Fix sensitivity indices to match Matlab SOE calculation.

justushelo · justushelo · commit acc0f66fc61f · 2026-02-12T14:37:20.000+02:00
diff --git a/src/simdec/sensitivity_indices.py b/src/simdec/sensitivity_indices.py
@@ -1,5 +1,4 @@
 from dataclasses import dataclass
-import warnings
 
 import numpy as np
 import pandas as pd
@@ -61,7 +60,7 @@ def sensitivity_indices(
             Sensitivity indices, combined effect of each input.
         foe : ndarray of shape (n_factors, 1)
             First-order effects (also called 'main' or 'individual').
-        soe : ndarray of shape (n_factors, 1)
+        soe_full : ndarray of shape (n_factors, 1)

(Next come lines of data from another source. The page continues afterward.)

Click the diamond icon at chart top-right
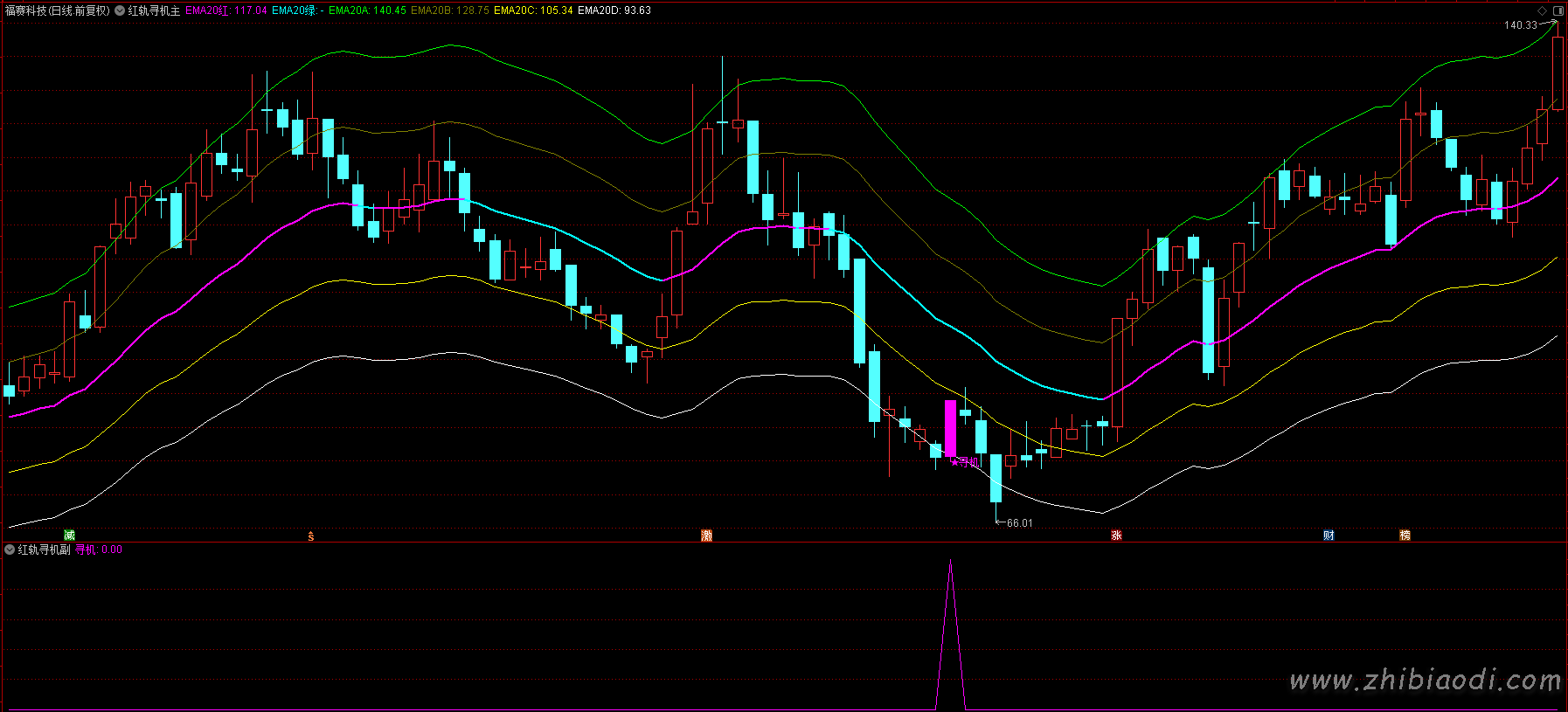1543,10
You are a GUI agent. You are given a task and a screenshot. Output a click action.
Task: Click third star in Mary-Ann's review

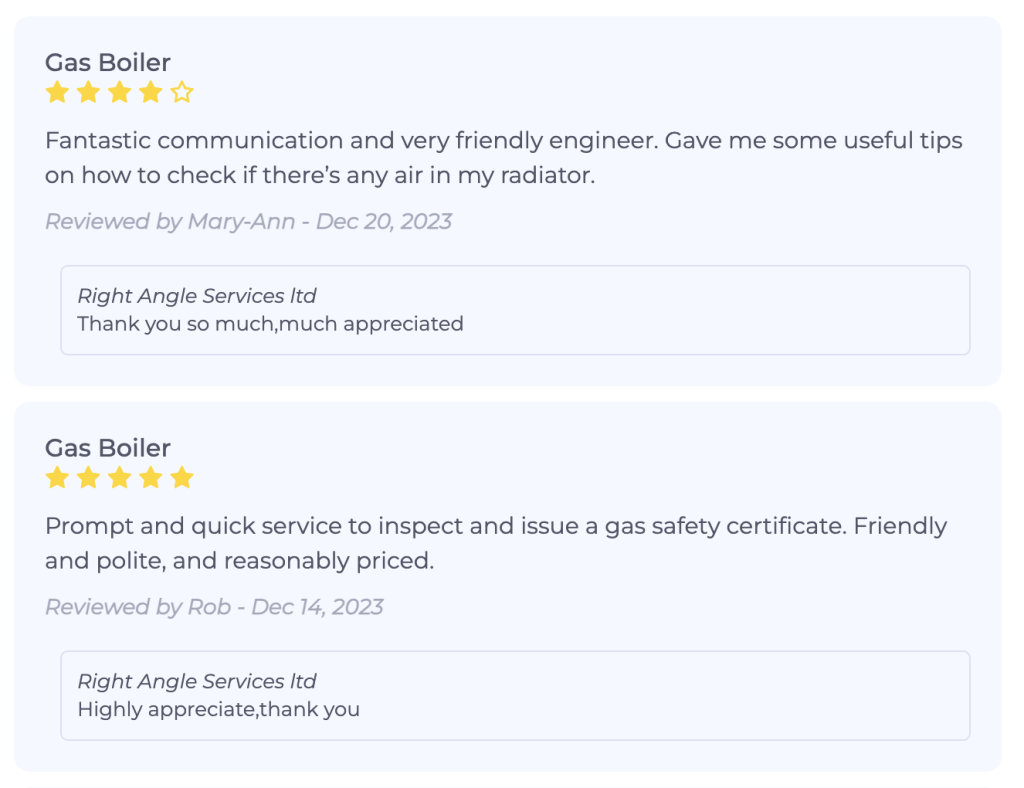(119, 93)

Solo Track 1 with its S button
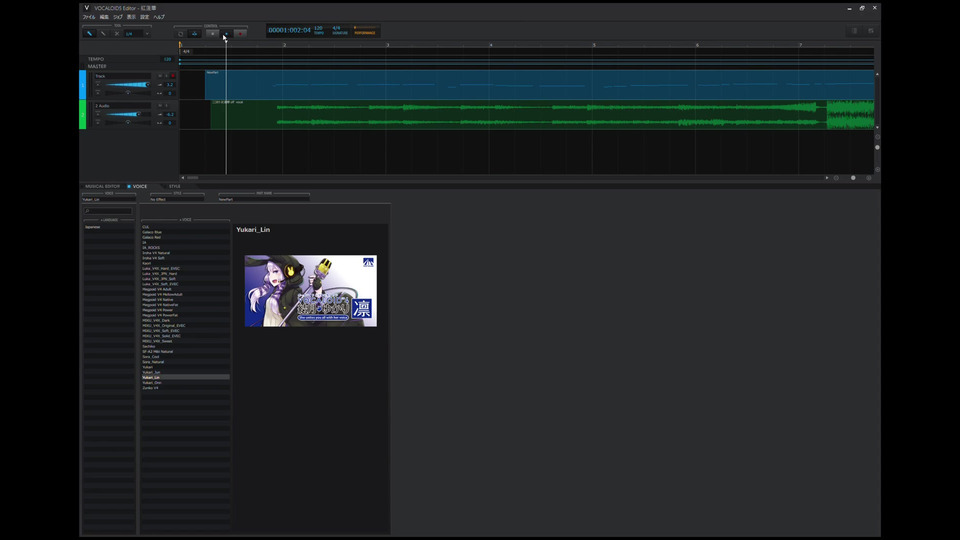165,76
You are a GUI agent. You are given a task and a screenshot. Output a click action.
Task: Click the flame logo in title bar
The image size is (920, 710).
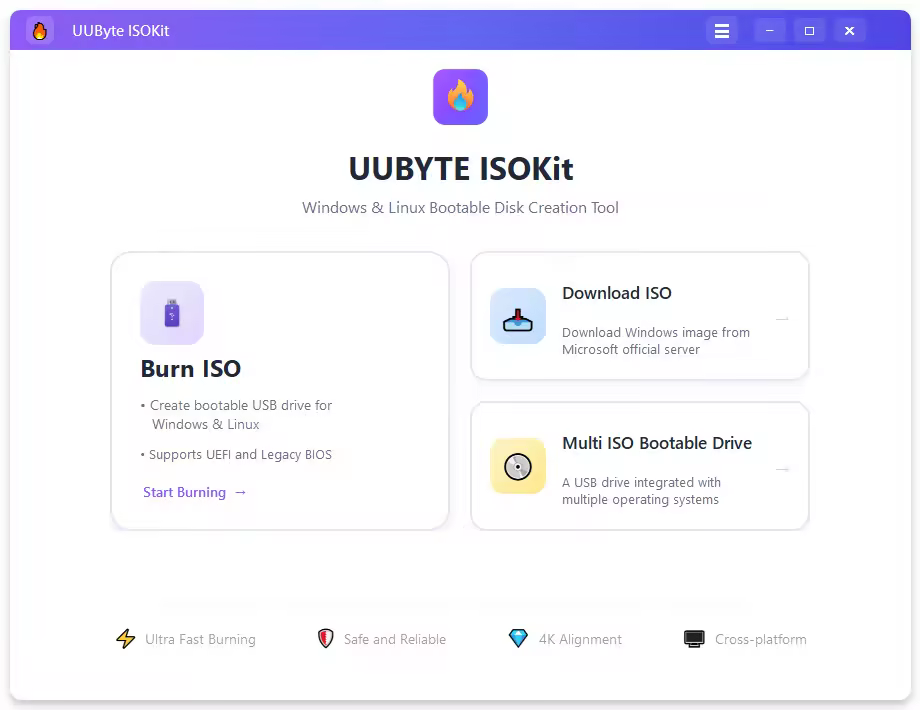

             Second-order effects (also called 'interaction').
 
     Examples
@@ -96,15 +95,21 @@ def sensitivity_indices(
     array([0.43157591, 0.44241433, 0.11767249])
 
     """
+    # Handle inputs conversion
     if isinstance(inputs, pd.DataFrame):
         cat_columns = inputs.select_dtypes(["category", "O"]).columns
         inputs[cat_columns] = inputs[cat_columns].apply(
             lambda x: x.astype("category").cat.codes
         )
         inputs = inputs.to_numpy()
-    if isinstance(output, pd.DataFrame):
+
+    # Handle output conversion first, then flatten
+    if isinstance(output, (pd.DataFrame, pd.Series)):
         output = output.to_numpy()
 
+    # Flatten output if it's (N, 1)
+    output = output.flatten()
+
     n_runs, n_factors = inputs.shape
     n_bins_foe, n_bins_soe = number_of_bins(n_runs, n_factors)
 
@@ -116,55 +121,64 @@ def sensitivity_indices(
     soe = np.zeros((n_factors, n_factors))
 
     for i in range(n_factors):
-        # first order
+        # 1. First-order effects (FOE)
         xi = inputs[:, i]
 
         bin_avg, _, binnumber = stats.binned_statistic(
-            x=xi, values=output, bins=n_bins_foe
+            x=xi, values=output, bins=n_bins_foe, statistic="mean"
         )
-        # can have NaN in the average but no corresponding binnumber
-        bin_avg = bin_avg[~np.isnan(bin_avg)]
-        bin_counts = np.unique(binnumber, return_counts=True)[1]
 
-        # weighted variance and divide by the overall variance of the output
-        foe[i] = _weighted_var(bin_avg, weights=bin_counts) / var_y
+        # Filter empty bins and get weights (counts)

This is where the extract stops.